Page>
⁂

Du bonheur inestimable de pouvoir injurier l’avenir

Quelle est donc la vocation d’un budget sinon de fortifier plutôt qu’épuiser l’état d’une nation et de lui permettre ainsi de satisfaire à ses besoins, ses ambitions, et d’accroître la richesse produite par l’ensemble des citoyens qui va mesurer, à travers le PIB, la vitalité du système économique, et l’adéquation de la culture, de la politique fiscale, à cet objectif?

Toutes les matières du savoir, fondamentales ou appliquées, participent à l’essor économique dans leurs explorations et approfondissement, y compris les sciences humaines, qui, si elles demeurent ce qu’elles doivent être, fournissent un sens moral à cette effort de construction, d’amélioration, sans cesse renouvelé et dont le but est le bien commun et l’attachement à ce qui génère la dynamique et la cohésion collective ainsi que le rayonnement de nos valeurs.

Pendant des années, sinon des décennies, les gouvernements successifs en France ont laissé un déficit chronique s’installer, sans jamais oser s’attaquer durablement et en profondeur, ni parfois – en raison des lois pernicieuses de l’alternance démocratique – disposer des moyens politiques pour le faire, aux raisons auxquelles a été sacrifié l’orthodoxie financière qui exigerait que le recours au déficit ne puisse être acceptable qu’à circonstances exceptionnelles.

C’est l’inverse que notre pays connaît. L’exceptionnel, désormais, ce n’est pas un budget à l’équilibre pour lequel il faut remonter à plusieurs décennies (1974) pour en retrouver un, mais simplement un budget dans les clous du 3% de déficit, limite, pourtant, que nous nous sommes imposés dans le cadre du pacte de stabilité européen.

⁂

Données fournies>
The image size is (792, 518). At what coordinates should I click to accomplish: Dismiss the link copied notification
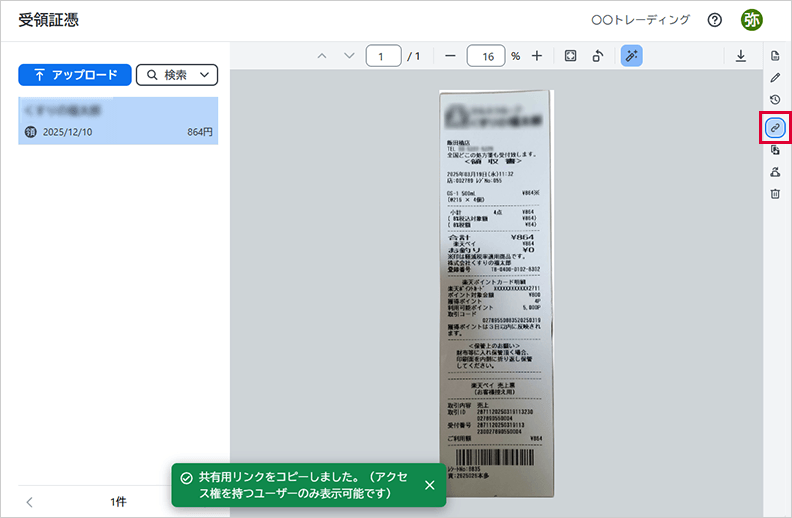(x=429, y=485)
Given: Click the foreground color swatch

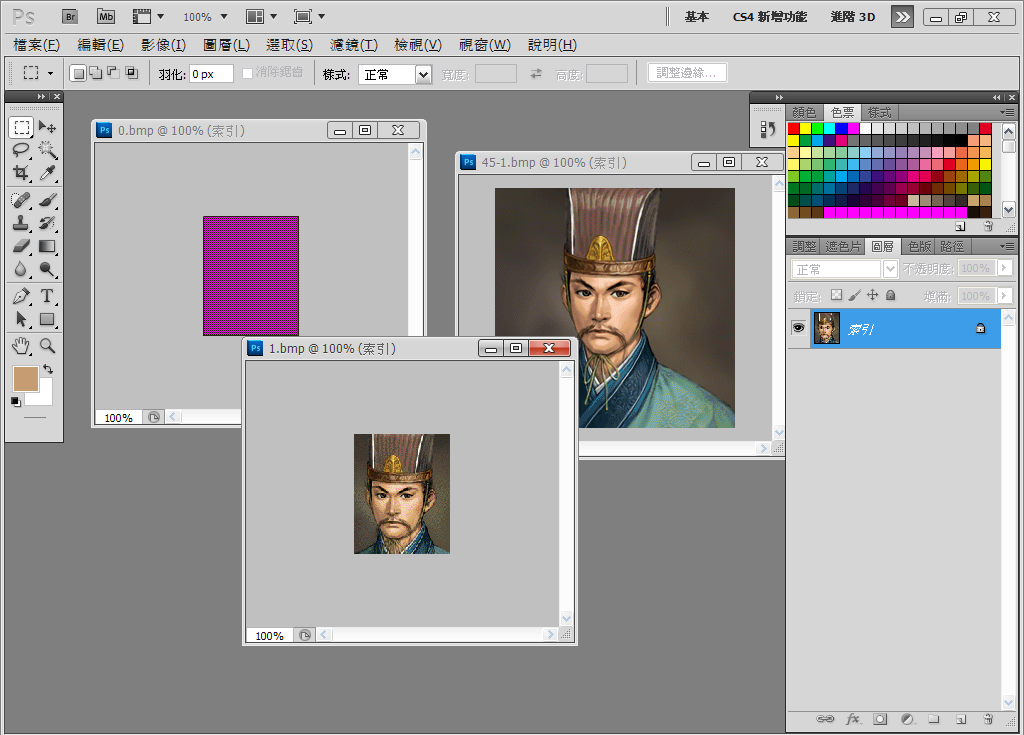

⁂

Recopiez à l'identique, s'il vous plaît, le passage de l'article sur le déficit budgétaire de la France qui va de « Quelle est donc » jusqu'à « à cet objectif? ».

Résultat>
Quelle est donc la vocation d’un budget sinon de fortifier plutôt qu’épuiser l’état d’une nation et de lui permettre ainsi de satisfaire à ses besoins, ses ambitions, et d’accroître la richesse produite par l’ensemble des citoyens qui va mesurer, à travers le PIB, la vitalité du système économique, et l’adéquation de la culture, de la politique fiscale, à cet objectif?